Seizing the opportunity to combine the various religious elements in Ireland, a young lawyer named Theobald Wolfe Tone founded a society called "The United Irishmen," whose object was to obtain Parliamentary reform and emancipation for the Catholics. Though conceived and led by Protestants, the society was soon joined by many Catholics, becoming a vast organization and a real menace to the English Government. Wolfe Tone was undoubtedly filled with Republican ideals from the outset, but the original United Irishmen were loyal, and desirous of obtaining their wished-for reforms by constitutional means.


[Illustration]

Theobald Wolfe Tone, founder of the "United Irishmen."

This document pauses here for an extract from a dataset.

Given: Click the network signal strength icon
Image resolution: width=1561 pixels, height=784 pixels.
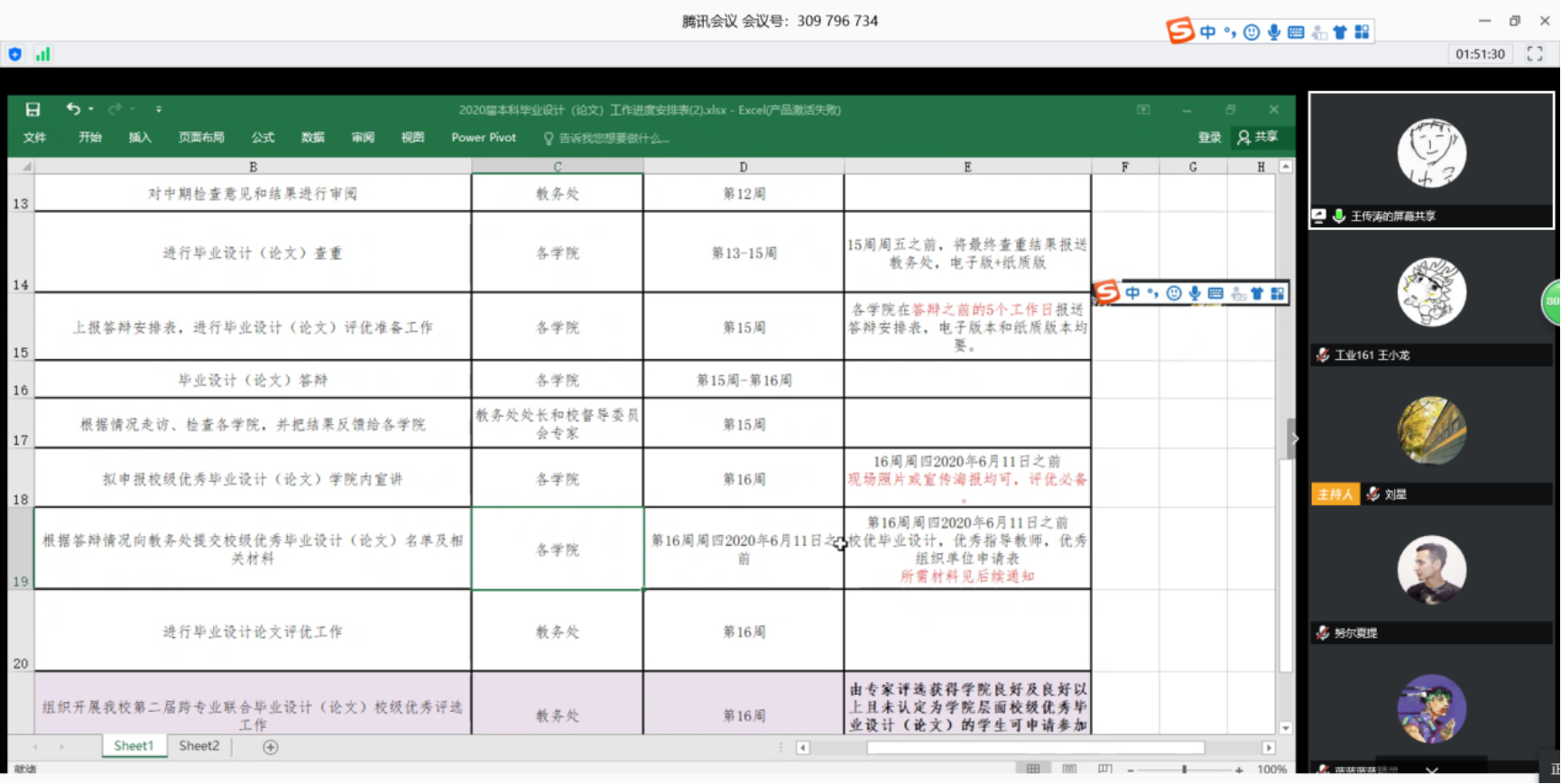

One part of the wishes of the United Irishmen was obtained in 1793 when the Catholic Relief Act was passed, removing most of the disabilities under which the Catholics had suffered during the past century, and admitting them to the franchise, but not to a seat in Parliament. This gave a vote to the ignorant peasant, who was then free to assist his Protestant landlord to become a member of the House of Commons, from which the Catholic gentry were debarred. The Act was supported by the Government, Pitt thinking it wise to pacify the Catholics while he was carrying on war with France. Grattan and his party also assisted the Bill, being in favour of such limited enfranchisement which still retained the Protestant ascendancy. The great opponent of reform of every kind, in or outside Parliament, was Lord Fitzgibbon, who had risen through his legal talents to a high position, becoming Chancellor in 1790. Though honourable himself, he encouraged the retention of every form of Parliamentary corruption.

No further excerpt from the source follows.